Note: For the purpose of determining the fee payable for an application for approval as a particular category of laboratory, the categories set out below correspond to the categories specified in section 6 of the Health Insurance (Pathology) (Fees) Act 1991:
(a) category GX—paragraph 6(3)(a);
(b) category GY—paragraph 6(3)(b);
(c) category B—paragraph 6(3)(c);
(d) category M—paragraph 6(3)(d);
(e) category S—paragraph 6(3)(d).
18 Standards of direction, control, etc, of premises required
Arrangements for categories GX and GY
(1) For a category GX or GY pathology laboratory, a supervising pathologist or senior scientist must usually be present during normal working hours and available for telephone (or other electronic) consultation at other times.
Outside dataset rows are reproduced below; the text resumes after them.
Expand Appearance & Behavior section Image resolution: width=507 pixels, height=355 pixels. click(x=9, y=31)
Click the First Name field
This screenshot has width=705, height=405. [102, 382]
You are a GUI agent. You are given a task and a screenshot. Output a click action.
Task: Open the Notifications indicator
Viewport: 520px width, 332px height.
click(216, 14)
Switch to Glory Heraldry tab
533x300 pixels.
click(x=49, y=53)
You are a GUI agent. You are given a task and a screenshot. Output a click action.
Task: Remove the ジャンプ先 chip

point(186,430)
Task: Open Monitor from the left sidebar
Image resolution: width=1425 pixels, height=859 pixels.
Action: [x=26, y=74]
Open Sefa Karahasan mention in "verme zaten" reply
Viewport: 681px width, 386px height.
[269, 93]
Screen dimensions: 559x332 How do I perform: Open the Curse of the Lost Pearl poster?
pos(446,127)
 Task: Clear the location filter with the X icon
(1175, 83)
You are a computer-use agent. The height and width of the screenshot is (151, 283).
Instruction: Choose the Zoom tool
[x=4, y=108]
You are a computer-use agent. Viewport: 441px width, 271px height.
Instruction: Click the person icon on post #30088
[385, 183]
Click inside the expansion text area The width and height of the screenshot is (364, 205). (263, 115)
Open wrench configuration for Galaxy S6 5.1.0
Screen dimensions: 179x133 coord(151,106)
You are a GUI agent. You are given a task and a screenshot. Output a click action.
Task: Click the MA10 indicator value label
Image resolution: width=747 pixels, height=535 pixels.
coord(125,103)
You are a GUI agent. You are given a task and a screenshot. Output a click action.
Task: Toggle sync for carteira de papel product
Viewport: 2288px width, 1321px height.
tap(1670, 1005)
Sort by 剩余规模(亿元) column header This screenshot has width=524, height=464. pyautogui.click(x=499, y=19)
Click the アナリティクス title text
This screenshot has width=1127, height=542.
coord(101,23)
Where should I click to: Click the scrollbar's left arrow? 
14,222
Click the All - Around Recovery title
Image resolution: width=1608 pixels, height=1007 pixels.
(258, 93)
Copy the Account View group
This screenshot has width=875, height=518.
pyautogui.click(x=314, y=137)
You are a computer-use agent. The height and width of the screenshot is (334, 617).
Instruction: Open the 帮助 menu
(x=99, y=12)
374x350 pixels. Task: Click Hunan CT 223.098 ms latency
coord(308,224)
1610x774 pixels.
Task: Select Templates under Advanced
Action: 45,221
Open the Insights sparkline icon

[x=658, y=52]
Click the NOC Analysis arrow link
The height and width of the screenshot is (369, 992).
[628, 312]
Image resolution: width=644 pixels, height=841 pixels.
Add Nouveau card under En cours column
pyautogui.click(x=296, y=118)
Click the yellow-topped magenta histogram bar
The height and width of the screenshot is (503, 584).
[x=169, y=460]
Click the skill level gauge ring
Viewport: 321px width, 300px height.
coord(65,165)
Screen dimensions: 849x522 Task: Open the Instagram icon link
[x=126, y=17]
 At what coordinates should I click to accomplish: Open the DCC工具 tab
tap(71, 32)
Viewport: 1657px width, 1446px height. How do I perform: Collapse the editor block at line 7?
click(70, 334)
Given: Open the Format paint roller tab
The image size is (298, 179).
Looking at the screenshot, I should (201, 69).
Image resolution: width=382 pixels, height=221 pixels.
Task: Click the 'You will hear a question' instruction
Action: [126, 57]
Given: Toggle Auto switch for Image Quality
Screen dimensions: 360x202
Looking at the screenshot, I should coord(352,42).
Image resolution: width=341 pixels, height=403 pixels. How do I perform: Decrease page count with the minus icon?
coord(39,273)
Arrangements for category B
(2) For a category B pathology laboratory, the pathologist or senior scientist under whose direction and control pathology services are rendered must:
(a) be employed in the related category GX or GY laboratory; and
(b) have qualifications and experience relevant to the laboratory’s operations; and
(c) attend the laboratory, in accordance with subsections (3) and (4) (or arrange for the attendance of a scientist under his or her direction and control); and
(d) be available for telephone (or other electronic) consultation when not personally attending the laboratory; and
(e) monitor a system of electronic supervision of the quality of services rendered.
(3) The attendance requirement for paragraph (2)(c) is time amounting to, in a year:
(a) if the electronic supervision is effected by way of online reports from the supervised laboratory to the related category GX or GY pathology laboratory—the equivalent of 10 full‑time days; or
(b) otherwise—the equivalent of 50 full‑time days.
(4) However, attendance at supervised training, or professional development, that is conducted in the related category GX or GY laboratory and is relevant to the supervision of the laboratory is taken to satisfy the laboratory attendance requirement to the extent of the time so spent, up to the equivalent of:
(a) if paragraph (3)(a) applies—5 full‑time days; and
(b) if paragraph (3)(b) applies—20 full‑time days.
(5) In addition:
(a) externally administered quality assurance programs must be monitored by a pathologist or senior scientist employed at the related category GX or GY pathology laboratory who must endorse, in writing, the reports generated by the programs; and
(b) an internal quality assurance system integrated between the laboratory and the related category GX or GY laboratory must be in place.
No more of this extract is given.